In this paper we review the benchmark literature, observe that most benchmarks approach semantic similarity as a matter of human alignment, and contest that such a frame is necessarily the most relevant to assess SSH applications of embedding models. To defend the methodological autonomy of SSH and as an algorithmic resistance intervention, we propose a different approach to their benchmarking, departing from the alignment problem, and accepting to live with the trouble of humans not being aligned with each other in the first place. Rather than setting a single universal standard, we defend descriptive benchmarks that document analytically useful yet potentially incompatible features that can never be assembled into a single scale from worst to best model.
First, we unpack how MMTEB compiles benchmarks that in turn compile smaller benchmarks, and discuss what this aggregative logic performs on the nature of semantic similarity. Second, we articulate our approach to “descriptive” benchmarks in the case of an application to observatorial controversy mapping. Third and finally, we showcase an implemented example that documents whether a model considers two opposite opinionated statements less similar than with a neutral one (and find that many do not).
Paper short abstract
This paper offers qualitative researchers an adjudicative vocabulary for LLM-assisted inquiry, drawing on a tripartite framework of affordances, experience, and conceptualization to interpret, situate, and adjudicate the epistemic status that AI-generated material holds within qualitative inquiry.
Paper long abstract
Qualitative researchers are rapidly adopting Large Language Models across different stages of inquiry. However, the conditions shaping their methodological use are often left unstated. A growing body of work shows LLMs can assist qualitative work while intensifying questions of judgment, opacity, and responsibility. This paper focuses on a narrower problem: how qualitative researchers interpret, situate, and account for AI-generated material.
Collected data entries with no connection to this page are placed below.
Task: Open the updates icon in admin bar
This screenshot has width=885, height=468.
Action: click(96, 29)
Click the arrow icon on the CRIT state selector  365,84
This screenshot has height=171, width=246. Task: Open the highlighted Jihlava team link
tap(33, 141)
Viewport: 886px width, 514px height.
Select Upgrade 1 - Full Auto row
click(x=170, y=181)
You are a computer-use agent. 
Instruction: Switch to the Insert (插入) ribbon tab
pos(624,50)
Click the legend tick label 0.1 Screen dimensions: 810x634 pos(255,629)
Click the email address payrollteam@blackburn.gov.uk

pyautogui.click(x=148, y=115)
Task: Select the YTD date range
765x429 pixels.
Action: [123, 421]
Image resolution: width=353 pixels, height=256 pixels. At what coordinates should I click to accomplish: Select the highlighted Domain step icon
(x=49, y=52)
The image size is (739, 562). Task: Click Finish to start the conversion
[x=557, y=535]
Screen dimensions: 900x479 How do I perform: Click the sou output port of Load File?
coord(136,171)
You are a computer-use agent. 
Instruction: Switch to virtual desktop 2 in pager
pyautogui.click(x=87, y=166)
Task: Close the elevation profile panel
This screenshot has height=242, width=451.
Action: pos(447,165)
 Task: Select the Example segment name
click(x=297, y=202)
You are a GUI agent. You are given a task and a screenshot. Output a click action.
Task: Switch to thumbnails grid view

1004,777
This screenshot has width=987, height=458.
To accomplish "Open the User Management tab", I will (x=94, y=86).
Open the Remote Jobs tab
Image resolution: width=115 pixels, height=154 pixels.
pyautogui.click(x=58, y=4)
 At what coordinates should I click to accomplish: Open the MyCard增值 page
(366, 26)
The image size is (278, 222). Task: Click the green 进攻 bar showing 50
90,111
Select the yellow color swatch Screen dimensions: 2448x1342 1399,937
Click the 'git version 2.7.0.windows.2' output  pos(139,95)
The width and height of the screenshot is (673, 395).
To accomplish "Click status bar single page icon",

Instead of treating AI as a neutral tool or a non-human informant, the paper asks how AI-generated text becomes part of inquiry, since it may function as heuristic prompt, condensed summary, coding aid, draft language, or evidence. In prior research, the author developed a tripartite framework for analyzing relations to technology through affordances, experience, and conceptualization. That research showed that digitally mediated objects are rarely accessible directly but are approached through practices shaped by the technologies that enable them and their social contexts.
This framework is applied to specify what LLMs afford researchers, how working with such material is experienced, and how its epistemic status is conceptualized in the field. The contribution is not a new method but an adjudicative vocabulary for describing and structuring how researchers decide what status AI-generated material holds within inquiry. This matters because each new technological capacity reshapes individual experience and collective sense-making, and chat-based LLMs intensify this process by presenting themselves as open-ended assistants while leaving norms of methodological use unsettled. The argument connects grounded theory's concern with analytic fit and ethnomethodology's focus on contextual interpretation with the interpretive demands of AI-supported qualitative research.